If you we're using it on an WHM/cPanel web server NGinx does not update traffic/bandwidth graphcs correctly
 
@DLow none optimization will help you when talking about 10k+ visitors per day (public leech server). Maybe i will try Apache but i dont think so it will handle better then nginx.
 
The issue is not necesrilly nginx, but the php interpriter you're using. When you say its running a 'script' I assume you mean via php.

I run a site that recieves over 150,000 UV/day. It runs nginx + php-fpm (the interpriter) and then apc to cache opcode.

I'd suggest you try fpm before switching back to the almighty resouse hog known as apache.
 
kiladila

IMGCafe gets about 12 K a day :p and uses near 17 TB of bandwidth monthly :p But you have to know it also depends on port speed, sever specifications and of course the Data Centers network
 
Well i'm using 1.3TB daily, so....
Server is i7 8 Core, 12GB of ram...

CPU load is about 170% from 800% i dont know is that normal or not...maybe it can be optimized some how.
 
Not bad at all which control panel do you run ? DA, CP ?

also hows the network at your data center ?
 
I'm using only ssh mate. Data center is OVH, i know i know now you tell me that this suck but anyway i'm sing it and i satisfy.
 
Nginx will fail really hard with dynamic load. It's designed to handle load from static files.

You're streaming data which effectively means there's script interaction at some point. That's where nginx tends to fail, hard. And I say that from experience. I used to run a public leech server too. And nginx failed in a few hours. I switched back to optimized Apache, and I was good to go!
 
As I explained before, its not nginx thats the problem, its what your using to interpret php FOR nginx. An optimized apache setup will probably work, but if you're actually serving content from the server, then I'd stick with nginx. As I said before, why not give php-fpm a go?

On the other hand, you could have the best of both worlds. Use nginx to serve static content and have it proxy to apache for anything dynamic.

Just my two cents.
 
lol, nginx kills apache mod_php easily.

## STATED GOAL A
Say whether each statement agrees with the forum thread on nginx, giving yes or no along with the deciding words of the thread quoted exactly: (i) one poster runs a site with over 150,000 UV/day on nginx and php-fpm; (ii) the poster using 1.3TB daily manages the server through cPanel; (iii) IMGCafe uses about 12 TB of bandwidth monthly.
The listing that comes next has no connection to the forum thread on nginx.

## DATA EXTRACT
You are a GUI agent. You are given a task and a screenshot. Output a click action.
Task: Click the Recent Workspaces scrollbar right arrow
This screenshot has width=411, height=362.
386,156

* * *

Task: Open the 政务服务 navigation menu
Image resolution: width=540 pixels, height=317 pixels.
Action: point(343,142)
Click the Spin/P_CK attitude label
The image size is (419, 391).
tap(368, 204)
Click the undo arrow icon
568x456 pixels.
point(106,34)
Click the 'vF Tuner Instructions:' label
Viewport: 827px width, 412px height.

## STATED GOAL B
Quote the lines of the listing starting at the line that contains "Click the Spin/P_CK attitude label" and ending at the line that contains "Viewport: 827px width, 412px height.".

## FINISHED ANSWER A
(i) Yes: "I run a site that recieves over 150,000 UV/day. It runs nginx + php-fpm (the interpriter)"
(ii) No: "I'm using only ssh mate."
(iii) No: "uses near 17 TB of bandwidth monthly"

## FINISHED ANSWER B
Click the Spin/P_CK attitude label
The image size is (419, 391).
tap(368, 204)
Click the undo arrow icon
568x456 pixels.
point(106,34)
Click the 'vF Tuner Instructions:' label
Viewport: 827px width, 412px height.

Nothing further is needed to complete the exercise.